Vertex arrays - behind the scenes


I have some questions about what happens behind the scenes (i.e. at driver and GPU level) when you use vertex arrays.

I’m working on yet another terrain engine, and to save as much space as possible, I use the following vertex format:
• UV1: 2 GLshorts (first pair of texcoords)
• UV2: 2 GLbytes (second pair of texcoords, used for detail texture)
• Normal: 3 GLbytes (quantized vertex normal)
• Padding: 1 GLbyte
• XYZ: 3 GLshorts

This gives me a nice and small 16-byte structure, which can be aligned to DWORD boundaries in memory. Is it worth bothering with this if all you’re doing is throwing this array at the 3D card?

Also, I don’t actually use the normals for rendering. They’re only there for things like collision detection. Would it be noticably faster if I took them out of the vertex array and stored them separately?

On a related topic, just how does all this data get transferred to the card? If I specify each array separately (as opposed to using glInterLeavedArrays()), can the whole array still be transferred in one go?

And finally, notice that I used integer types for everything. Is there a speed difference between this and floats?


  • Tom

For NVIDIA cards, that format will not get you very good results.

If you look at the VAR spec, it essentially tells you what vertex formats we support natively in HW. The short answer is that we generally support FLOAT, UNSIGNED_BYTE (for colors), and SHORT (in some cases).

Anything other than these types will clearly slow you down, because we’ll convert it on the fly – this applies even if it saves space in memory.

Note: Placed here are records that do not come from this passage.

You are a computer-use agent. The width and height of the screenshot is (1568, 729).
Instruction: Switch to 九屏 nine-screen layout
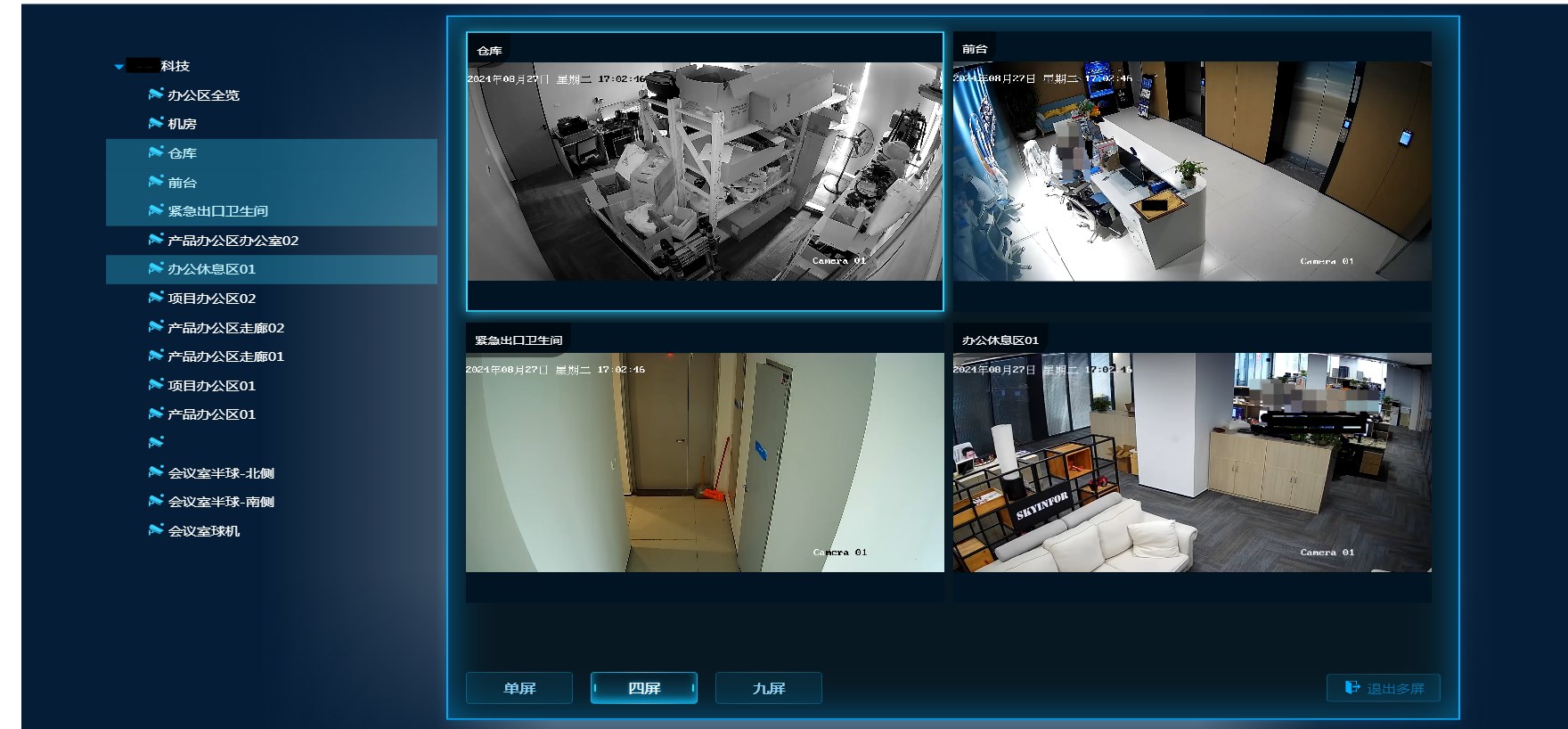click(769, 688)
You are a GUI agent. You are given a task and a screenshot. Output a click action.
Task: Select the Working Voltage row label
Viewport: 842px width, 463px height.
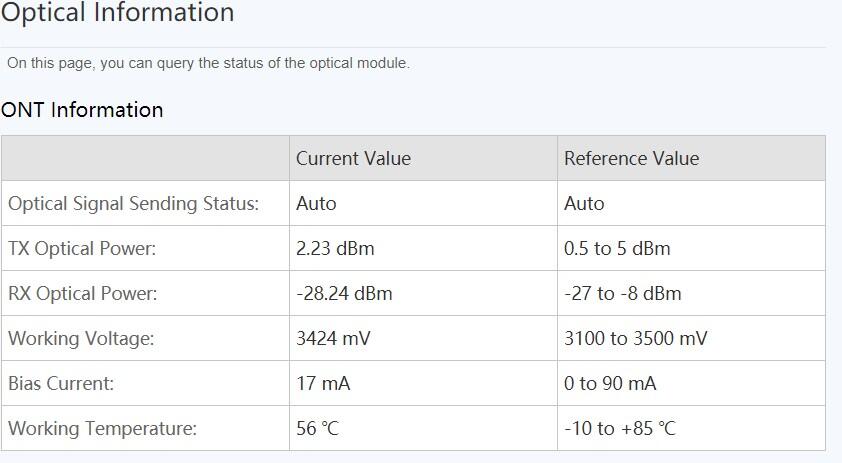[81, 338]
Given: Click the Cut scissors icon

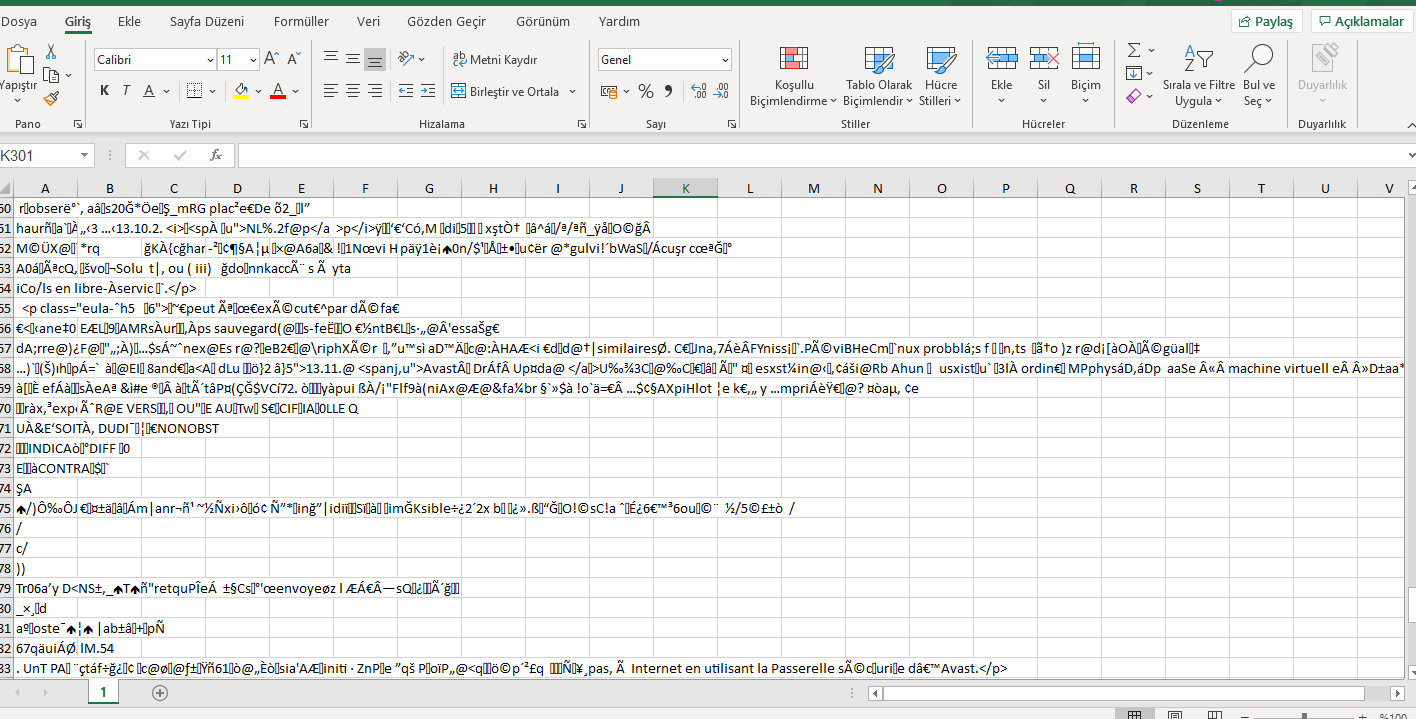Looking at the screenshot, I should pyautogui.click(x=51, y=52).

Now, on existing driver releases, this won’t be good enough. Generally, you’ll have to select one of a number of fast paths. I don’t have the list handy; I believe a (possibly incomplete) list is in the OpenGL performance FAQ.

On future driver releases (think 10.xx), we’ve gone ahead and written a much more general way of dealing with the problem. On those drivers, CVAs with a format that matches the HW format are the way to go.

  • Matt

i believe a lot of ppl would love to see this list of the ‘fast paths’ i know it’ll save me a lot of time testing.